Three Black women who occasionally sit at the same lunch table at work are thrown together and become fast friends when their male colleague is murdered.
Venus McGee, Draya Carter, and Jackie Benson are all strong women who are leaders within their separate departments at Baltimore-based Billings Croft Construction, yet they couldn't be more different from one another. Venus is known as a calm and in-control senior project manager who has been passed over for promotions in favor of Rufus, an incompetent, petty, womanizing jerk; she holds herself accountable for every small choice she makes so that it does not reflect poorly on her father, a city councilman. Draya has a much different reputation: She asks no forgiveness for having slept her way into a job as the company's fiscal director, and she wields her sexuality as a tool to help get what she wants. Jackie, the third in the group, is the facilities manager at the firm’s building, a hard worker who is quick to defend boundaries and struggles with loneliness after her family shunned her for being a lesbian. When Venus gets into an argument with Rufus at the office Christmas party, the three woman head back to Venus’ apartment to commiserate on his extreme unpleasantness.
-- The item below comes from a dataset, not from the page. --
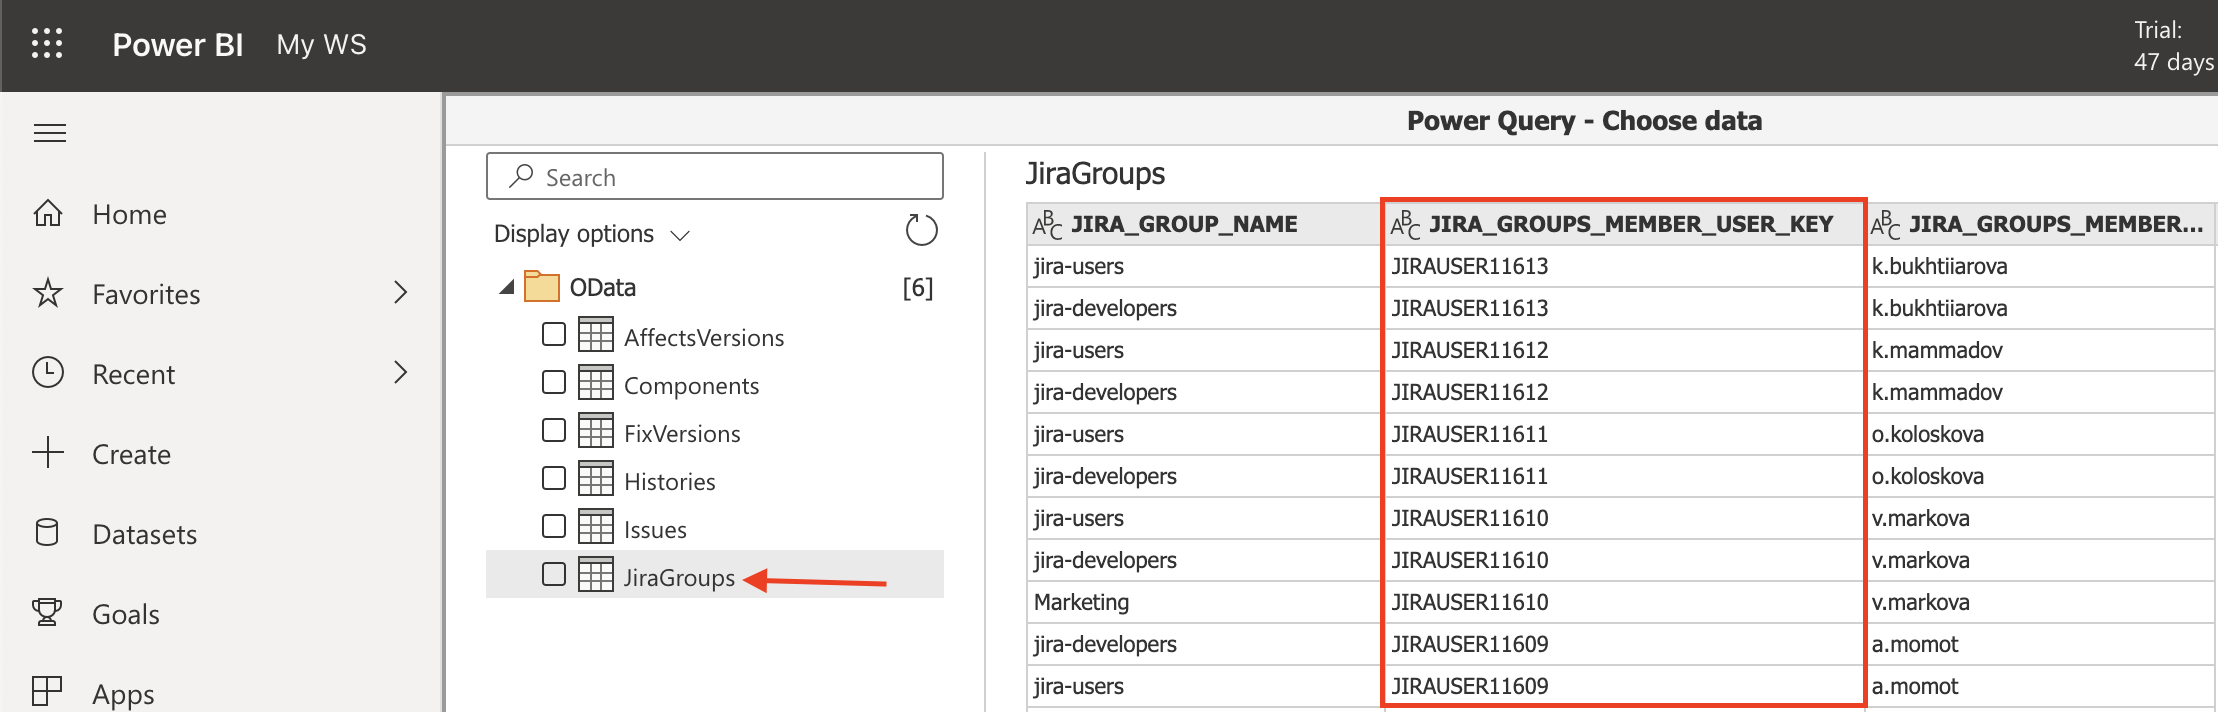
Task: Click the Datasets cylinder icon
Action: [x=48, y=533]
The next morning, Rufus summons Draya frantically to his house for work help and she arrives to find him dead. As a Black woman in Baltimore, she does not trust what the police will do to her if she reports Rufus’ murder, so she calls Venus. What follows are a wild few weeks as the women try to protect themselves from the police investigation, figure out who murdered Rufus, and work through their opinions on potential, current, and former lovers as they become not only fast friends, but also family. This is Homicide: Life on the Streets meets 9 to 5 meets Bridgerton in a story that screams to become a TV series.
Part thriller and part mystery, this delightful story of friendship also celebrates sex, love, and family.